Pixel coordinate grounding data:
<<<<

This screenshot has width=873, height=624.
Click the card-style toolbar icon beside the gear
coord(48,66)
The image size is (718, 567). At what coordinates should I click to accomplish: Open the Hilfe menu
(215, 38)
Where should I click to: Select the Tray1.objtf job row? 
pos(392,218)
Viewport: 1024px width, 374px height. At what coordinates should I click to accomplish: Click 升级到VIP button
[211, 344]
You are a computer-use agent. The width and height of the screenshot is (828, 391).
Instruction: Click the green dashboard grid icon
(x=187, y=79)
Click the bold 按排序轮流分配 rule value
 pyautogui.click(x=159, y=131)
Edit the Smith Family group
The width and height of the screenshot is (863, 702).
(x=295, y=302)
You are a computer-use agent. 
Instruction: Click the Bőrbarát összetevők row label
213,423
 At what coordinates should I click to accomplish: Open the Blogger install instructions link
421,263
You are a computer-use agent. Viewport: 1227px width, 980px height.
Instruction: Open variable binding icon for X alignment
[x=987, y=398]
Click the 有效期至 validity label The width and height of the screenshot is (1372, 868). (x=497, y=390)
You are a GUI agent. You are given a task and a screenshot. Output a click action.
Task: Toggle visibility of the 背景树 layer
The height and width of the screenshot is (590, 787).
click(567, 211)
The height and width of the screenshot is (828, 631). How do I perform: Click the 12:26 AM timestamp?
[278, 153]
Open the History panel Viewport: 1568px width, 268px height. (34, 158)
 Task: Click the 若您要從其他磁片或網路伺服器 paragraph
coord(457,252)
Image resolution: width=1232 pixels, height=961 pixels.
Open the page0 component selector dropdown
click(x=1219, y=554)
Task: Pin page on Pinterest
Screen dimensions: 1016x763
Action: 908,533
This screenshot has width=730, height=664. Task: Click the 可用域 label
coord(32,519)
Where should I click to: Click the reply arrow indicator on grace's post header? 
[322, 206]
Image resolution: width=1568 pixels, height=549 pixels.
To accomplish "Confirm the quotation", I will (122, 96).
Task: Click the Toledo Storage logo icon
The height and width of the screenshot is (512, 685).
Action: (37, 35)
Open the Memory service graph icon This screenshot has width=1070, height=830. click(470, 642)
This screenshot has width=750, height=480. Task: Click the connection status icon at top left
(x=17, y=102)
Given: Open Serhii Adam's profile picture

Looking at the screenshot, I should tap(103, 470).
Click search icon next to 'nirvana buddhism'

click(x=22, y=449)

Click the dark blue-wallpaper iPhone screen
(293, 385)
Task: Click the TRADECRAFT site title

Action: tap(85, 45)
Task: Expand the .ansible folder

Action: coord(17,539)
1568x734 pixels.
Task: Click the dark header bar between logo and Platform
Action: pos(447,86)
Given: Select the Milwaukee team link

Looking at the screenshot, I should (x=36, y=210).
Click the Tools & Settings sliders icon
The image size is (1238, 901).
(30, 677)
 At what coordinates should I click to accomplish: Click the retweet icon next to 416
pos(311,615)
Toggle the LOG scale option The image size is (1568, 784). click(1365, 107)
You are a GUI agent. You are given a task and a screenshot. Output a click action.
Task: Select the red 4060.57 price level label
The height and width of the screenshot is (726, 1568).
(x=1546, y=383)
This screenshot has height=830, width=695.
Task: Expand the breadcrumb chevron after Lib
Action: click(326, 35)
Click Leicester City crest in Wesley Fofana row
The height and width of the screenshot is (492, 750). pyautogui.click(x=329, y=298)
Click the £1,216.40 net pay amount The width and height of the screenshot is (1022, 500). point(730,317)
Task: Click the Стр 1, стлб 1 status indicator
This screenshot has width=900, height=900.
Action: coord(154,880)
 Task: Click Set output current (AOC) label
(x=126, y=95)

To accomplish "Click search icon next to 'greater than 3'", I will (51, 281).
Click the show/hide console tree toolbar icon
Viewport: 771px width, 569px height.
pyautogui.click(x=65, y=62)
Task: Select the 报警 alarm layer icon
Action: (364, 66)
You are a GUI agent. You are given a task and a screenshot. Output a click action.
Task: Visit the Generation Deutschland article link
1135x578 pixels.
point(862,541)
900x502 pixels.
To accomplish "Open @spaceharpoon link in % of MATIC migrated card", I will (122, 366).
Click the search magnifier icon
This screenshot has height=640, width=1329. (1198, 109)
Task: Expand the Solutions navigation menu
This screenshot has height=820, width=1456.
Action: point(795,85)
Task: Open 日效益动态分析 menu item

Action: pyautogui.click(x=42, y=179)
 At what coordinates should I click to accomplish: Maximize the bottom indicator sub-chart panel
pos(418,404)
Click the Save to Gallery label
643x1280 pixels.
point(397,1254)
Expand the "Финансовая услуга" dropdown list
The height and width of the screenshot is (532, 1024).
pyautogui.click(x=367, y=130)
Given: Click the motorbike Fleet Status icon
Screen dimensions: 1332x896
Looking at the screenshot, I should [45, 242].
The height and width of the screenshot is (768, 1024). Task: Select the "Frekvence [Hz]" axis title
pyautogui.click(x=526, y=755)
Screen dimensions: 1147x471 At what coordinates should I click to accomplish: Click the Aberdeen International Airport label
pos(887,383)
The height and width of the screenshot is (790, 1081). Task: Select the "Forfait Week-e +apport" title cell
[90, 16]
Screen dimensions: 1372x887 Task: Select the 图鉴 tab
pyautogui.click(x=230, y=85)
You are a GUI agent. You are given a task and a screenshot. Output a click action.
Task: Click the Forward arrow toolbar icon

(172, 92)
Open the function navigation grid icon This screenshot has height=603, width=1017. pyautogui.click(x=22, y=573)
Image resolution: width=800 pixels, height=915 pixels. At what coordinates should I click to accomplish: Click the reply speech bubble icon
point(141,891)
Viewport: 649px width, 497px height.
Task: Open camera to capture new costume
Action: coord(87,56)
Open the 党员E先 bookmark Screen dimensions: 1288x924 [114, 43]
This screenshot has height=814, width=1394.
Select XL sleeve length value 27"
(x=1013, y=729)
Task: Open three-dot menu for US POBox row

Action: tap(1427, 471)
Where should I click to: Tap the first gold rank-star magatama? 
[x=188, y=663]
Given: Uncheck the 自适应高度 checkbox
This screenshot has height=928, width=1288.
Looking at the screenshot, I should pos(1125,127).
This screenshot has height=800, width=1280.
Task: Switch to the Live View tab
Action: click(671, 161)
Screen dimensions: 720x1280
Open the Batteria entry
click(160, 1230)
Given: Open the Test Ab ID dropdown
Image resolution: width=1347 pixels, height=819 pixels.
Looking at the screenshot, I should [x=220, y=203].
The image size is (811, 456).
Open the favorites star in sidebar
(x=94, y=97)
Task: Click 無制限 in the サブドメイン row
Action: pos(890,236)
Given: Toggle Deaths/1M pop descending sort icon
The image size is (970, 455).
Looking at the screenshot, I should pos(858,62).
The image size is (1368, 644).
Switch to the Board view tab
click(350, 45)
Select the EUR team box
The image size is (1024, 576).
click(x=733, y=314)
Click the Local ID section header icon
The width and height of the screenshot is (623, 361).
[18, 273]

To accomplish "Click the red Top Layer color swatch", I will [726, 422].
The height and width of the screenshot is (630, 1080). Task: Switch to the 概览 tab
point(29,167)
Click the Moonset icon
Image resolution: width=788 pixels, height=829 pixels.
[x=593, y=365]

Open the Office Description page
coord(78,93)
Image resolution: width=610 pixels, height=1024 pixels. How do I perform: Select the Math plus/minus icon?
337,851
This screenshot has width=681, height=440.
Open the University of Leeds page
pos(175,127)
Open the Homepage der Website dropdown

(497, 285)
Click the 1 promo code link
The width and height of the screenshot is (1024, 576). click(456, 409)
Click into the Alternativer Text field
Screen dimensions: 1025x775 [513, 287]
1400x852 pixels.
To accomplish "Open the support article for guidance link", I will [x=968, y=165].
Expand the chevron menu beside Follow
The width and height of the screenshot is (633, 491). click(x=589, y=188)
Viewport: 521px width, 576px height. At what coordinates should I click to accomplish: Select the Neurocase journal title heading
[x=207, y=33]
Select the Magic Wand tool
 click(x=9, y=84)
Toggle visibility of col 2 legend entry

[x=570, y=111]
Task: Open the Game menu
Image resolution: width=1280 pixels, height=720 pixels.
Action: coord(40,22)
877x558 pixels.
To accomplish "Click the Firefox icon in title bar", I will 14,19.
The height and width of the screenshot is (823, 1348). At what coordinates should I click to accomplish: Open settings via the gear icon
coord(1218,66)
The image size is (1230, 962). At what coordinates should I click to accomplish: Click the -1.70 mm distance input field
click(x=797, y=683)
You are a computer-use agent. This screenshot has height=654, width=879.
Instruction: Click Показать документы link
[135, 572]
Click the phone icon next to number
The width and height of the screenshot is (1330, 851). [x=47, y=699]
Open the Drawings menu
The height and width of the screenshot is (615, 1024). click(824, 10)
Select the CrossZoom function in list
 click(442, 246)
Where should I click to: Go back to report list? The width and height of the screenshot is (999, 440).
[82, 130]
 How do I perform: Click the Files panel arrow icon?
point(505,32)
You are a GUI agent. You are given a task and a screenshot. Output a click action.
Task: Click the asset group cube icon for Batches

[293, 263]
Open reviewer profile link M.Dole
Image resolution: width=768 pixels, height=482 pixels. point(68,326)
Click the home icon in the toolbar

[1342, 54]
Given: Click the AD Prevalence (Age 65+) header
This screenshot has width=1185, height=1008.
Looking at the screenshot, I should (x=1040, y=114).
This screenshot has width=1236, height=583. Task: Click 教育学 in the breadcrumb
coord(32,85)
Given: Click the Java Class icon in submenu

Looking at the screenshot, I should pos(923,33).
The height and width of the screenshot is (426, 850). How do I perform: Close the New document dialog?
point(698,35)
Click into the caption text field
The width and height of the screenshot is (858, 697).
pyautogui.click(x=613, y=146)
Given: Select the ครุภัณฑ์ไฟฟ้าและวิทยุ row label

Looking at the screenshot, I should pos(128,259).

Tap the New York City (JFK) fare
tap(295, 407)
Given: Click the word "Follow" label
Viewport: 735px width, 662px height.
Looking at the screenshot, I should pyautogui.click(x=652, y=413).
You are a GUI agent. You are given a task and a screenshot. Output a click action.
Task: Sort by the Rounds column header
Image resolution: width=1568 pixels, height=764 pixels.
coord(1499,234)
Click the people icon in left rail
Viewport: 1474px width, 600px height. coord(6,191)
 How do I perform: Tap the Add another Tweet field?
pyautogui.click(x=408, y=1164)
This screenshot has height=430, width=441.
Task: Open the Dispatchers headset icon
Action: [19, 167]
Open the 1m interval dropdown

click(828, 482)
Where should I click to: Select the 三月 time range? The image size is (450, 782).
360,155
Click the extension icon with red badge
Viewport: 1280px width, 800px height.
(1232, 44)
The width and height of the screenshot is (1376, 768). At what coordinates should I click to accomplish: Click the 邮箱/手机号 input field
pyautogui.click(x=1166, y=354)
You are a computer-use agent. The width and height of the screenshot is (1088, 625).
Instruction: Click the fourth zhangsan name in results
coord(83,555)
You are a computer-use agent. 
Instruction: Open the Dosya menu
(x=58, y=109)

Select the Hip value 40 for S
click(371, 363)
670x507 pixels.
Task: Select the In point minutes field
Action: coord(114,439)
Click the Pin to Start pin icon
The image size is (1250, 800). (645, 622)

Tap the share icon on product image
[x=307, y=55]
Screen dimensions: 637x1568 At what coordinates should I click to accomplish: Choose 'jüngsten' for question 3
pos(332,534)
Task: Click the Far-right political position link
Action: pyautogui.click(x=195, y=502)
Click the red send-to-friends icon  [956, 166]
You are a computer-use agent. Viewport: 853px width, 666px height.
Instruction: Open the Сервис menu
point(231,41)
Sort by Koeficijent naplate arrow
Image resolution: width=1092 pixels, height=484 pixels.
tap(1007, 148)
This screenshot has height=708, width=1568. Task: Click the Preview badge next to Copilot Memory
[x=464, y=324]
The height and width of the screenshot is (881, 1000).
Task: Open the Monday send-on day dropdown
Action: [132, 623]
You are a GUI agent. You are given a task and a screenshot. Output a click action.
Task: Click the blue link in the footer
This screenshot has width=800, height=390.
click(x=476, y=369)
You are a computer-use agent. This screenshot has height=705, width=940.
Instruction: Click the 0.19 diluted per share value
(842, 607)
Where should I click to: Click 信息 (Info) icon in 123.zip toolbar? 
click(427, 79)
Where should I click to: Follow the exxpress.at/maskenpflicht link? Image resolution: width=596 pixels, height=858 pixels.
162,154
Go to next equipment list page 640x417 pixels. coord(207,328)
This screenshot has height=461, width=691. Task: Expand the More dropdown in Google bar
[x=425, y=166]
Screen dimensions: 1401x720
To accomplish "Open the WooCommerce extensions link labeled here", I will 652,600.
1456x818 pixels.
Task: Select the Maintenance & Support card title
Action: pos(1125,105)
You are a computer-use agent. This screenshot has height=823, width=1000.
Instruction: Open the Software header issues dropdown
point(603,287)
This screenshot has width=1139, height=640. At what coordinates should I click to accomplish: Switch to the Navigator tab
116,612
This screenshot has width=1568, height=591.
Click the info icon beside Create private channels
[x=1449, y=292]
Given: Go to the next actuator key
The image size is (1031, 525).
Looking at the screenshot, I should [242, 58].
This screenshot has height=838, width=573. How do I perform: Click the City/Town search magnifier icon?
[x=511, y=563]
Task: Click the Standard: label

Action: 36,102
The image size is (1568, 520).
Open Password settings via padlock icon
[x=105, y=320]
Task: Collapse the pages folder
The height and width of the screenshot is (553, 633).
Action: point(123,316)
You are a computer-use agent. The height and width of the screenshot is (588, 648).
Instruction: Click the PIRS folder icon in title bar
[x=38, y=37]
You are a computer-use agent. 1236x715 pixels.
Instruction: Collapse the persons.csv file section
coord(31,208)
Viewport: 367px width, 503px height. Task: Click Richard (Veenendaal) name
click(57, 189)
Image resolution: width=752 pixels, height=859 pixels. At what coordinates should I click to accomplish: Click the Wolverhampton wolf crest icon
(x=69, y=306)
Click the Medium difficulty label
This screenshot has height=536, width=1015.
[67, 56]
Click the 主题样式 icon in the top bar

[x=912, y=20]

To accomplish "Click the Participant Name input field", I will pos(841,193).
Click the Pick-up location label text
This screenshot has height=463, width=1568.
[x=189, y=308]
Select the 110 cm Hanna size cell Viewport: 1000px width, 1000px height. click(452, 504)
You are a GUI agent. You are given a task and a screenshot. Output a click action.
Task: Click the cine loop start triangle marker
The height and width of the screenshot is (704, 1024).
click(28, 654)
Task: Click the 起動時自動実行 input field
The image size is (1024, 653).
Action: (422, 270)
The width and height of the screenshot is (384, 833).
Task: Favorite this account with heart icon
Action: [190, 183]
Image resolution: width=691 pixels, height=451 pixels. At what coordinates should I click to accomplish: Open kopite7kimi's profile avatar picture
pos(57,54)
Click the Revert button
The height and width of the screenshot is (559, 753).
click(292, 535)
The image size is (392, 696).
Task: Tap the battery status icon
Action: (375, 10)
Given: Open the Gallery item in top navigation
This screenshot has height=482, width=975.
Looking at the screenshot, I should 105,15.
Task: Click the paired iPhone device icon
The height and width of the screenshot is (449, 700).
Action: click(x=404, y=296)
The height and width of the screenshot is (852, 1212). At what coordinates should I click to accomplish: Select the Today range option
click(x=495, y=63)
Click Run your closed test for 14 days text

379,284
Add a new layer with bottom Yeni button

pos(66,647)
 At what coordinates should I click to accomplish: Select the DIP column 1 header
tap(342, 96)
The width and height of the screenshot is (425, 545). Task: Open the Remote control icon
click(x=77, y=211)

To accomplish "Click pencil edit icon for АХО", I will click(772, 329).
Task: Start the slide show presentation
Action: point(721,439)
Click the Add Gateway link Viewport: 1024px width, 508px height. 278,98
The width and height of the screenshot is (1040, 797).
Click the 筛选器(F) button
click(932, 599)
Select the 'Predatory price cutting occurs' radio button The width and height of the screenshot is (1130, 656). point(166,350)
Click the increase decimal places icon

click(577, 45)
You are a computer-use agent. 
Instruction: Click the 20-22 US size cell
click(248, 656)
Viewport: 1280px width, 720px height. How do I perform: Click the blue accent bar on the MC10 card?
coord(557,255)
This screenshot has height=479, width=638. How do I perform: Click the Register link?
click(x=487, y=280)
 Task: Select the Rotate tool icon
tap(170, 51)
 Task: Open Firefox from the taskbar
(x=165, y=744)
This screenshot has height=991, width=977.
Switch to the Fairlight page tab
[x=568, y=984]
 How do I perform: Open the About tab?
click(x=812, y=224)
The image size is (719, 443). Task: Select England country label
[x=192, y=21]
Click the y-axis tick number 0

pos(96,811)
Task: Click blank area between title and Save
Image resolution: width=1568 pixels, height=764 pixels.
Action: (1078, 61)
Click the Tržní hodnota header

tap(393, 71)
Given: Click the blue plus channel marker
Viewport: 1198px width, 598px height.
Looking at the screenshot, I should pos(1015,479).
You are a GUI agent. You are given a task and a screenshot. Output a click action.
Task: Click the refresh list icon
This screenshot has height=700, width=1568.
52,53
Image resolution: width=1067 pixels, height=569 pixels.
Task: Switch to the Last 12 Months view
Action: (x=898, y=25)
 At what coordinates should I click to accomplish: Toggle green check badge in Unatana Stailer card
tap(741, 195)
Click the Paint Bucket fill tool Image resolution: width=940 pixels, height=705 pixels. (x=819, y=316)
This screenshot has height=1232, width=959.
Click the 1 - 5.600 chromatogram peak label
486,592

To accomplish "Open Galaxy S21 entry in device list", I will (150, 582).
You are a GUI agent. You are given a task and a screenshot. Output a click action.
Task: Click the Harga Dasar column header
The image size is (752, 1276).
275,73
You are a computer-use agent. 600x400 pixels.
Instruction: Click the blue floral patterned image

>>>>

The problem:
Using the data above, reproduce exactly the lines from the line that contains "The image size is (1568, 520)." through the line that contains "Click the Medium difficulty label", including both.

Solution to the exercise:
The image size is (1568, 520).
Open Password settings via padlock icon
[x=105, y=320]
Task: Collapse the pages folder
The height and width of the screenshot is (553, 633).
Action: point(123,316)
You are a computer-use agent. The height and width of the screenshot is (588, 648).
Instruction: Click the PIRS folder icon in title bar
[x=38, y=37]
You are a computer-use agent. 1236x715 pixels.
Instruction: Collapse the persons.csv file section
coord(31,208)
Viewport: 367px width, 503px height. Task: Click Richard (Veenendaal) name
click(57, 189)
Image resolution: width=752 pixels, height=859 pixels. At what coordinates should I click to accomplish: Click the Wolverhampton wolf crest icon
(x=69, y=306)
Click the Medium difficulty label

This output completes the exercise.